Uniquely, Weiser and Hardy were involved in negotiating broadcast rights for Kent State football on the radio station in which he was employed, but on opposite sides of the table. It all ended positively. Aside from academia, Hardy was also involved in the ROTC program at Kent State, which led him to a 20- year career in the U.S. Army Reserves, where he earned the rank of major.
In addition to his recent work for the Nashville music industry, Hardy grew in several radio management positions, rising to VP/General Manager of the Scripps country music radio stations in Portland, OR. Following the sale of the stations Hardy founded and was CEO of Deschutes River Broadcasting, starting a single AM/FM radio combination in Washington, to several broadcasting markets throughout the Pacific Northwest. Hardy recently retired from his position as President of Scripps Networks Interactive's Great American Country (GAC) Television Network where he served for eight years and led the successful integration of GAC into the Scripps Networks.
Today, along with his title of Chairman of Country Music Association's (CMA) Board of Directors where Hardy serves the Executive Committee, he also serves as the immediate past-President of W.O. Smith Community Music School in Nashville and Chairman of the Board of Directors of the Nashville Convention and Visitors Corporation. He lives in Brentwood, Tenn., with his wife Kim, and his daughter Stephanie is a resident of Franklin, Tenn.

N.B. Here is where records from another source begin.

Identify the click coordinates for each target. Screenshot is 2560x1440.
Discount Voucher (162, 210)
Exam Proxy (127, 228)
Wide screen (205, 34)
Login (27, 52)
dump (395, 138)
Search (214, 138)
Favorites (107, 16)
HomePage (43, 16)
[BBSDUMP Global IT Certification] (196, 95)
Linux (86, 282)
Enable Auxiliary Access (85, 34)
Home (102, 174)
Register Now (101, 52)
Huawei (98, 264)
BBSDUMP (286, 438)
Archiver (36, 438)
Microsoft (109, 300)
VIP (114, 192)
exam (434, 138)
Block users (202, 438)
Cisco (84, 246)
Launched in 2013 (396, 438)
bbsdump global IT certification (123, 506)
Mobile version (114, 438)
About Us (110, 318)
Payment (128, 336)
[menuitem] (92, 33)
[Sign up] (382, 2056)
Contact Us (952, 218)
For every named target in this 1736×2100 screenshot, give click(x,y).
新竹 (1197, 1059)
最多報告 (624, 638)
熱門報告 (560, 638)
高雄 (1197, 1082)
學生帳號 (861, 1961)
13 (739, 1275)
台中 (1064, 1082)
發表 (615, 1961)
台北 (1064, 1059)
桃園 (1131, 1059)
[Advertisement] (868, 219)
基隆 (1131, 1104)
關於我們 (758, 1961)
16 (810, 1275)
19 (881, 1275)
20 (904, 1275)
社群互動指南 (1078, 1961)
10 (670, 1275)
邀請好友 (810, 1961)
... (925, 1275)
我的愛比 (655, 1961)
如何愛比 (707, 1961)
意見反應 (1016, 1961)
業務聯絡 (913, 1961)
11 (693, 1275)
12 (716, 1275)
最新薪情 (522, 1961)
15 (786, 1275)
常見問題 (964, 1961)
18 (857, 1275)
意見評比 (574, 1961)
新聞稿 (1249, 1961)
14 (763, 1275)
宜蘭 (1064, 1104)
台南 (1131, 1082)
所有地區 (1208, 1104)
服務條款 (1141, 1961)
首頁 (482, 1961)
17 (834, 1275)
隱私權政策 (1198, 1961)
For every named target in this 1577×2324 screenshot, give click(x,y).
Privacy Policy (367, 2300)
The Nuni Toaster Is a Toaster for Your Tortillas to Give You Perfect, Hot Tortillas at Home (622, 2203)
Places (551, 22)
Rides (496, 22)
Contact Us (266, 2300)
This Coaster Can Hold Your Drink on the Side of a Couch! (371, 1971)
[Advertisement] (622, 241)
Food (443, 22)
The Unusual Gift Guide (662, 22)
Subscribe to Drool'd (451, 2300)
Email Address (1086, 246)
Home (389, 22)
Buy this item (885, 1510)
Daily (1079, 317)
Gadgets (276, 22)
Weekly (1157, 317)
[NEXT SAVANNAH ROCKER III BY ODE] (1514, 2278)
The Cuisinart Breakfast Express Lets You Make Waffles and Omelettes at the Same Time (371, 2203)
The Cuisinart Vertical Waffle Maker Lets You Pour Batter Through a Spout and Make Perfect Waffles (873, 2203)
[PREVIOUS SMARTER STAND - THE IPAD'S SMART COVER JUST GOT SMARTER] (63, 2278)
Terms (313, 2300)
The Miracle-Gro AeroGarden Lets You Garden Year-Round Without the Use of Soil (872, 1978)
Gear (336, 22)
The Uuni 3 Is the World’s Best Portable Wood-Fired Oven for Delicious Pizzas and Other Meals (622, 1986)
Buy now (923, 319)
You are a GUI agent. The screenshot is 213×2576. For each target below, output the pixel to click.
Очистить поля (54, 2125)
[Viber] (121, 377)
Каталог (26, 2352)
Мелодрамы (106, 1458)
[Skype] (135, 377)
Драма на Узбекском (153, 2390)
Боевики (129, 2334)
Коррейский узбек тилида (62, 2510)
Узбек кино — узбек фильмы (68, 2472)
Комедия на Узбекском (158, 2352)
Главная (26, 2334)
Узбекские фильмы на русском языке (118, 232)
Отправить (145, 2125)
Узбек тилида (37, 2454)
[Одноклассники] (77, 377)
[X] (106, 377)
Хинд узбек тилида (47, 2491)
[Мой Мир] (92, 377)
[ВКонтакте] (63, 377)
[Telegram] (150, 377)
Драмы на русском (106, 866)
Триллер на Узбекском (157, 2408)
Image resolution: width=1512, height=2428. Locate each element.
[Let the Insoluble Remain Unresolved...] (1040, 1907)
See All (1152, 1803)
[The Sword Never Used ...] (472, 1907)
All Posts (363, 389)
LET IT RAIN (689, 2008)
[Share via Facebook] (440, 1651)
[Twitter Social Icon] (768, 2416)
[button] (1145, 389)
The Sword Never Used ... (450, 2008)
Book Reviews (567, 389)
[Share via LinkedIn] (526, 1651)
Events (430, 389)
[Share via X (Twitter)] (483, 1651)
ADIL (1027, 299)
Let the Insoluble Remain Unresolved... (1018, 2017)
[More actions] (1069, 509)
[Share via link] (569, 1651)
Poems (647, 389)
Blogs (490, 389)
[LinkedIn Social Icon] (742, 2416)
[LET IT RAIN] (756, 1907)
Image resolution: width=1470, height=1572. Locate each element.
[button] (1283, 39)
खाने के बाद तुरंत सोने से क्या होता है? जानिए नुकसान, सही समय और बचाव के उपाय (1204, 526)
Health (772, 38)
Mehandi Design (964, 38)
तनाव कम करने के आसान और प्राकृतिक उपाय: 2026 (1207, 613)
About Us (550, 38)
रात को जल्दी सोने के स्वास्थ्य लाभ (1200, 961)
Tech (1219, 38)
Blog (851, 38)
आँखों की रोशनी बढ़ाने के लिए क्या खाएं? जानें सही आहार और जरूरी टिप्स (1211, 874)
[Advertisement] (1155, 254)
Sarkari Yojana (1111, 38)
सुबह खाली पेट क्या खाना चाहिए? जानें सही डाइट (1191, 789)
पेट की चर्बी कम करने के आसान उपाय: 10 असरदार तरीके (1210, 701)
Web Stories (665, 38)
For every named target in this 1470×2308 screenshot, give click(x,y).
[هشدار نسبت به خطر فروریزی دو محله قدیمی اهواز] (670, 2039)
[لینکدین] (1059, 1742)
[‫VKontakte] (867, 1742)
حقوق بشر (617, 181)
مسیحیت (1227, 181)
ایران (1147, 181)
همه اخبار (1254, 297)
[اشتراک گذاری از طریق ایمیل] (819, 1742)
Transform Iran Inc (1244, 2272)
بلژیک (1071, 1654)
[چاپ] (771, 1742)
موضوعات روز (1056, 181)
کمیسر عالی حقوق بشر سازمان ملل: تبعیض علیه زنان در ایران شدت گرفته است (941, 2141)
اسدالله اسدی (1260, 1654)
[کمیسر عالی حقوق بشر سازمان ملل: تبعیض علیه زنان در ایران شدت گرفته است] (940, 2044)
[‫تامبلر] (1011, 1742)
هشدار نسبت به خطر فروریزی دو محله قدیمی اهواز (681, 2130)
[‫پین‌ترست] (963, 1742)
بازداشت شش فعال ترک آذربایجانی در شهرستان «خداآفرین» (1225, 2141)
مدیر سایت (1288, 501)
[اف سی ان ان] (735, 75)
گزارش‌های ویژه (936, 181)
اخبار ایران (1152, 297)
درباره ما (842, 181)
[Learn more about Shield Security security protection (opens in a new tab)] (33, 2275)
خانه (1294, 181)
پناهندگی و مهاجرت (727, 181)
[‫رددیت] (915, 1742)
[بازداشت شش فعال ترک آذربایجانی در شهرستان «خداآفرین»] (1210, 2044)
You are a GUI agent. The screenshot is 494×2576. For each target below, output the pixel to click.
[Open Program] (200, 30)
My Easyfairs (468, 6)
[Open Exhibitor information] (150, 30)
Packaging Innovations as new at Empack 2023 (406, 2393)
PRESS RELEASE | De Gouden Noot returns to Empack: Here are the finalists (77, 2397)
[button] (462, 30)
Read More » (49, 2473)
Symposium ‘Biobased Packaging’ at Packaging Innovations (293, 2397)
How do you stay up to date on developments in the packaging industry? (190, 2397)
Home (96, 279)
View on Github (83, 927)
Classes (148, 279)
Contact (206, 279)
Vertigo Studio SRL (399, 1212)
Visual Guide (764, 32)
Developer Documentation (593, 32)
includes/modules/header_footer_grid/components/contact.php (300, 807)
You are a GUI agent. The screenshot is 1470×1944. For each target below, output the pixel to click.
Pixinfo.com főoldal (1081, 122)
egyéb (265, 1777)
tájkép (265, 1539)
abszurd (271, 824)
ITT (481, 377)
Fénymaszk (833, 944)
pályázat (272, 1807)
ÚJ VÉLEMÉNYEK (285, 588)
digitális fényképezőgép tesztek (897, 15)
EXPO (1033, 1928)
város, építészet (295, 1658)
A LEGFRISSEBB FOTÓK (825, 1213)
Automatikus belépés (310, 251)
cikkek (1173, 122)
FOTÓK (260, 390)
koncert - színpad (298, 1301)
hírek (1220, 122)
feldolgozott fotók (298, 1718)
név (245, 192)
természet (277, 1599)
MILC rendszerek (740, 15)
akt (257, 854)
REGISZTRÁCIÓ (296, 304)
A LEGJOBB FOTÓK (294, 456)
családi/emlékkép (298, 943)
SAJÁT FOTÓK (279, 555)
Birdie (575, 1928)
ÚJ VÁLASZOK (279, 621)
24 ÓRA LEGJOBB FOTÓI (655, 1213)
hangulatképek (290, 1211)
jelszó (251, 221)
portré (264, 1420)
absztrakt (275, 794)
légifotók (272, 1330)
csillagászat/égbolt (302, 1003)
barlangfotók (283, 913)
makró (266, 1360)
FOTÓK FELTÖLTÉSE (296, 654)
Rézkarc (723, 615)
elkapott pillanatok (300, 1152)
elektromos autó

Even with an extensive list of roles and accomplishments, Hardy was still eagerly willing to answer some questions about his time at Kent State, the future of the country music genre, the importance of communication in his career, and even provided some advice to those many students looking to find similar success in the future.
Hardy remembers his time at Kent State being very productive and helpful in preparing him for all he has been able to achieve. Kent State provided him with a good foundation in the fundamentals of broadcasting and communication, as well as the support from a few strong mentors.
He says that his formal education in communication continues to play a role in his current career and his jobs of the past. It is relevant to his management, staff and production team, ABC TV partner and press initiatives at CMA.
Hardy sees the genre that he's played a role in shaping, as only continuing to grow.
"It's become not only mass appeal in its sound, but it has attracted every major demographic to its fan base," he said. "The huge rating success of our most recent CMA Awards Show on ABC on November 6 is indicative of that."
Hardy also attributes country music's success to its crossover appeal to college students and how new artists are accommodating their sound to the growing audience.
"The college audience is a huge part of the growth of the country music genre," he said. "The great number of new, young artists is fueling that, as well as the appeal of the songs that tell real life stories. Other genres are floundering and many artists who were in rock and pop are now trying to get accepted as country artists."
Hardy also notes the importance of communication in a constantly evolving industry and the importance of determining appropriate vehicles to deliver content as the country music industry spreads globally and media continues to advance. Finally, he provided a few words of advice to current college students who have goals of reaching similar heights in their own careers.
"Take chances," he said. "Take on every job and responsibility your employer or future employer might allow to prove your value to the company. Take risks and own them… successes or failures. Learn from the failures and don't repeat them."